- What the exercise asks -
In the listing that follows, locate the line containing "The height and width of the screenshot is (378, 529)." and the line containing "Where should I click to: Click Pr.255". Retype exactly those two lines and every line between them, and nothing more.

- Source material -
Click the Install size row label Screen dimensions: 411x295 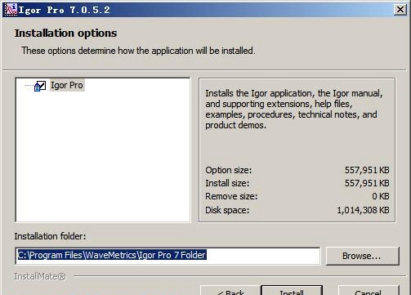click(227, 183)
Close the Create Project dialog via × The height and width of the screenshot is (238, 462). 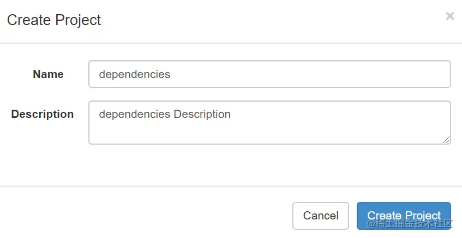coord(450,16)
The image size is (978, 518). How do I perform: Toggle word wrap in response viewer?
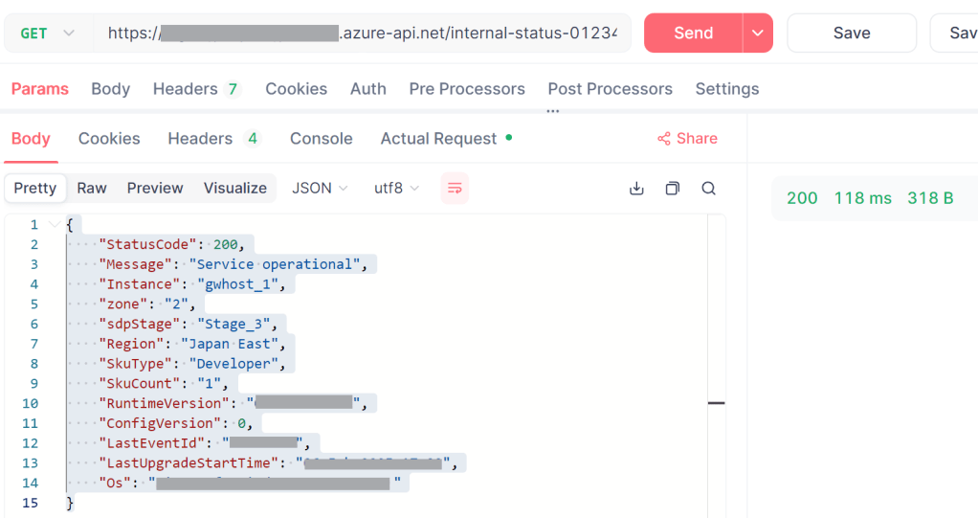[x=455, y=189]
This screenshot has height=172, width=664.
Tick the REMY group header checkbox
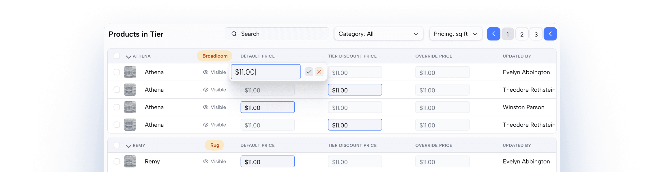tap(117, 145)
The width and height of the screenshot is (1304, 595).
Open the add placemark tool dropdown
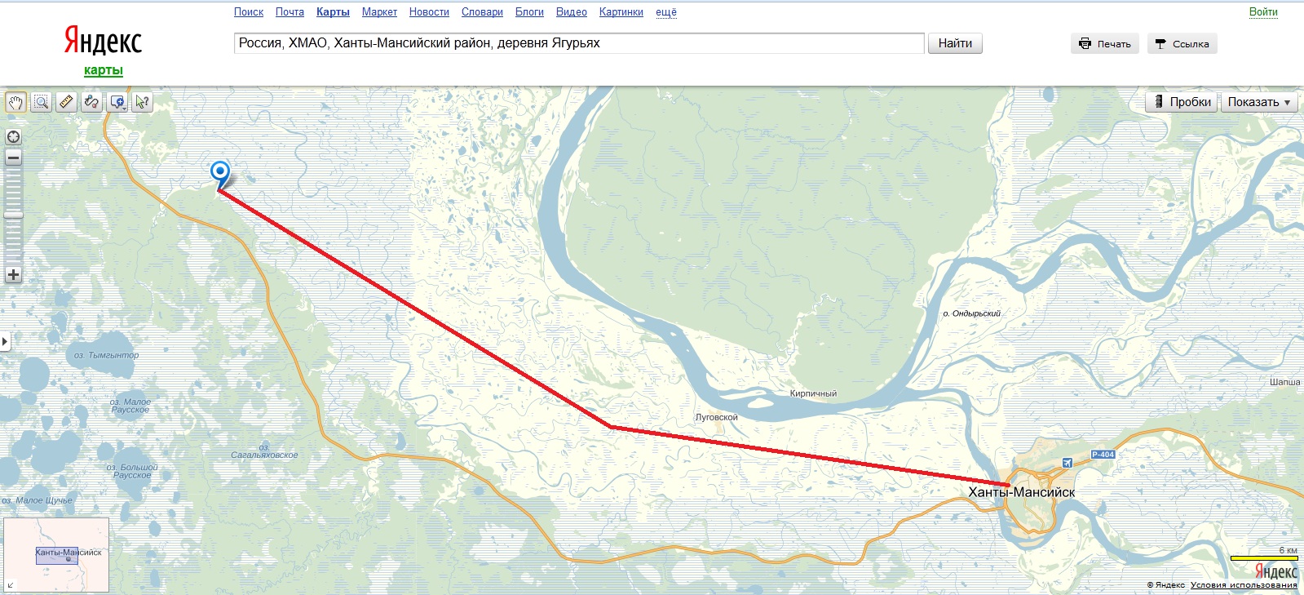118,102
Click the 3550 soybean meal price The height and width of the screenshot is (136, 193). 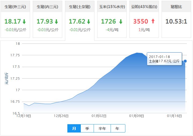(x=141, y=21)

* * *

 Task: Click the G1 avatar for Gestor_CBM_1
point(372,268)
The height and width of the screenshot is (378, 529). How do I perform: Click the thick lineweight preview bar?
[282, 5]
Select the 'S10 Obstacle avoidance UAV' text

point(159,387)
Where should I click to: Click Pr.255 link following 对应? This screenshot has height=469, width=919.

--

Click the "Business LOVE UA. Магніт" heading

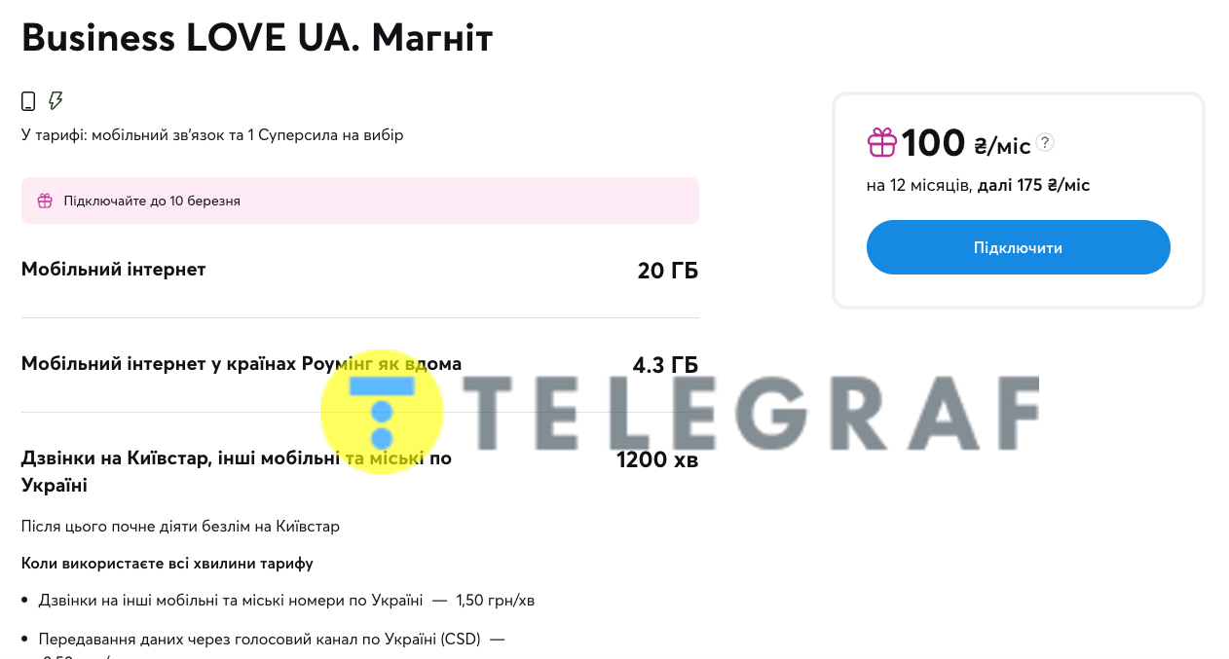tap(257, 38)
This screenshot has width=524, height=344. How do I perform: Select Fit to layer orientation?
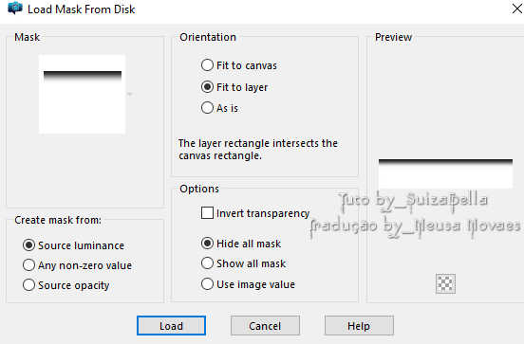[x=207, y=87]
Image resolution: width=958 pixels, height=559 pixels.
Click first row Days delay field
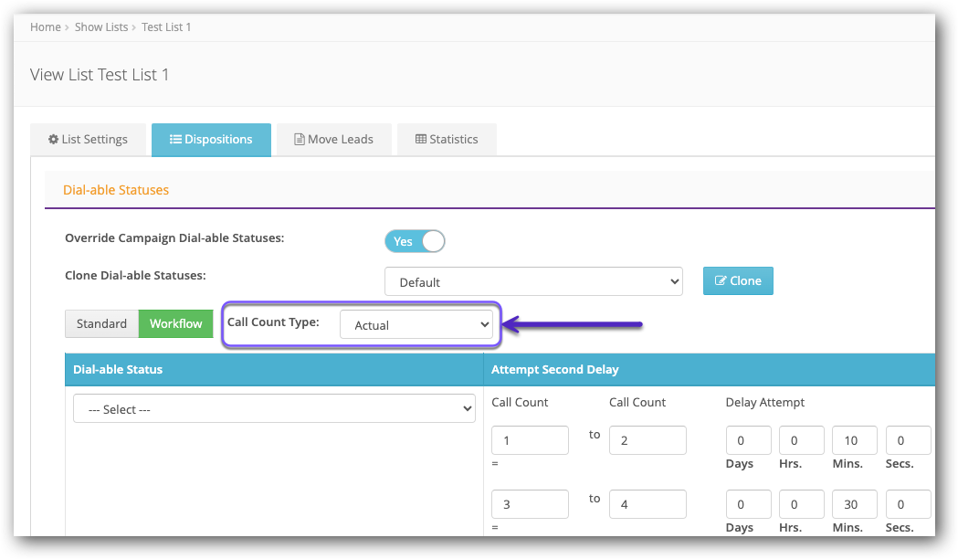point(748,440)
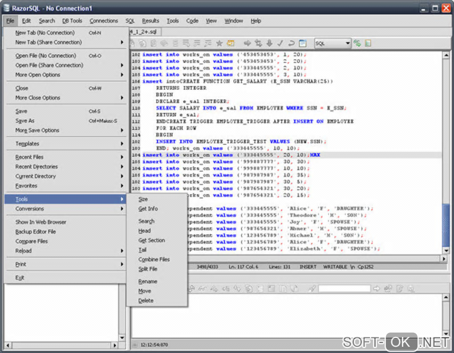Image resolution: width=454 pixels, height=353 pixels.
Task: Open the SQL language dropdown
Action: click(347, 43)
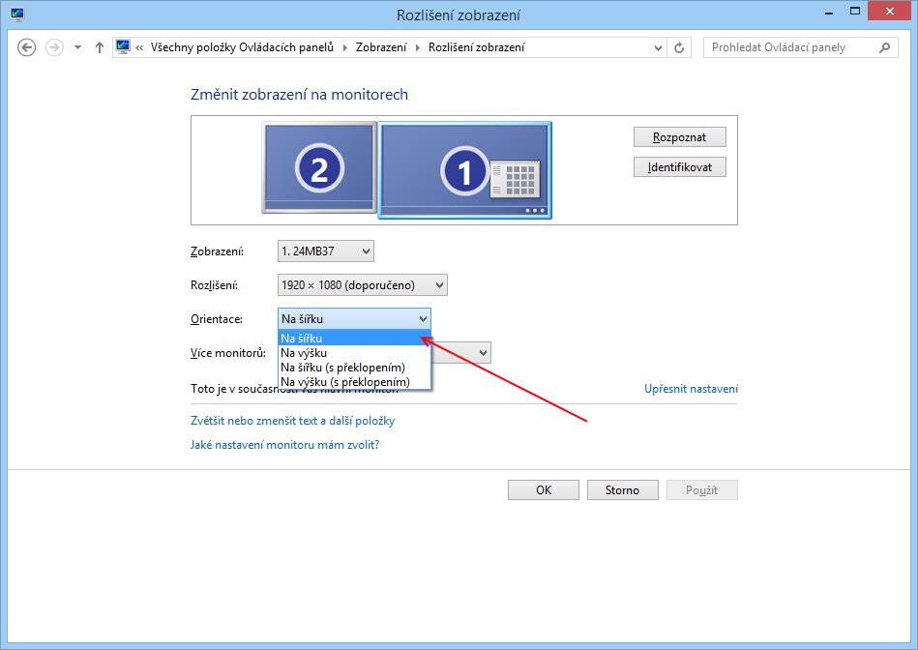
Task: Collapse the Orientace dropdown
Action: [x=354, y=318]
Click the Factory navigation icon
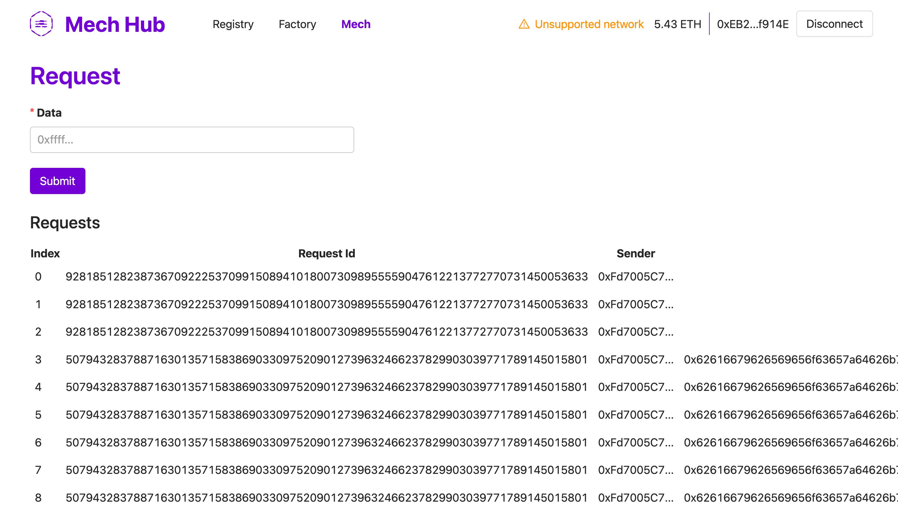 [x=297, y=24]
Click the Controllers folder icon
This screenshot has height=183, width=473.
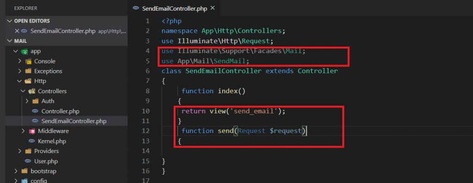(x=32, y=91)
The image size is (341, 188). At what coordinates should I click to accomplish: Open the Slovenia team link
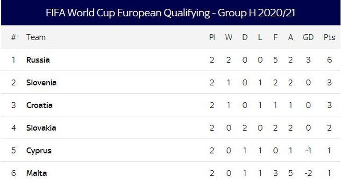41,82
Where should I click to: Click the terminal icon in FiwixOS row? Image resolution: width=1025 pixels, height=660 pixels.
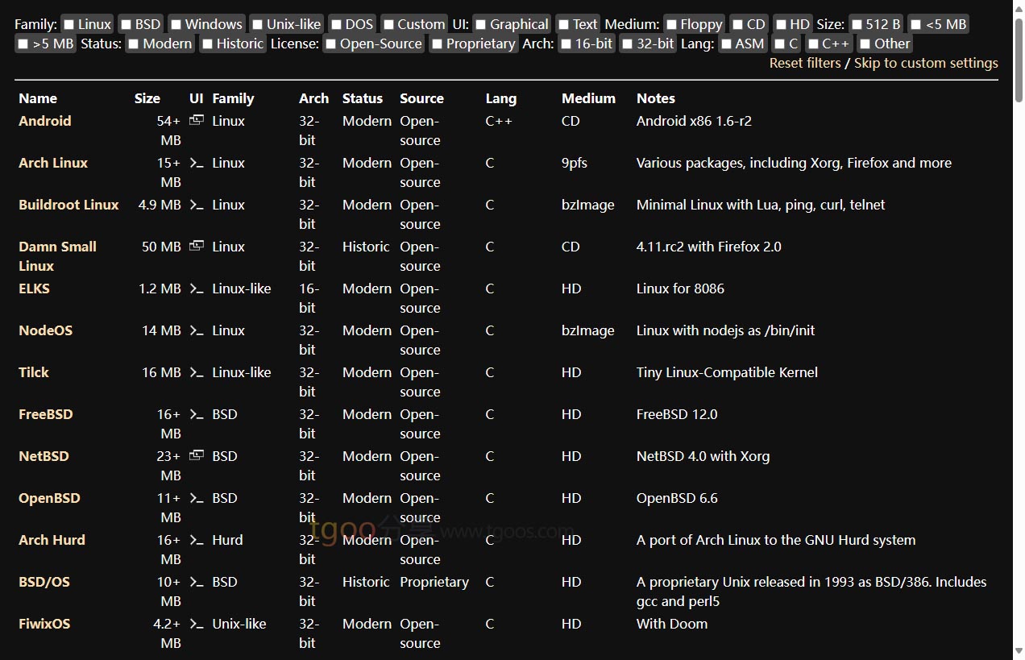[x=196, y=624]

- Answer for this exercise -
The height and width of the screenshot is (378, 529). How do I perform: Click the thick lineweight preview bar?
[282, 5]
Select the 'S10 Obstacle avoidance UAV' text

point(159,387)
Where should I click to: Click Pr.255 link following 对应? This screenshot has height=469, width=919.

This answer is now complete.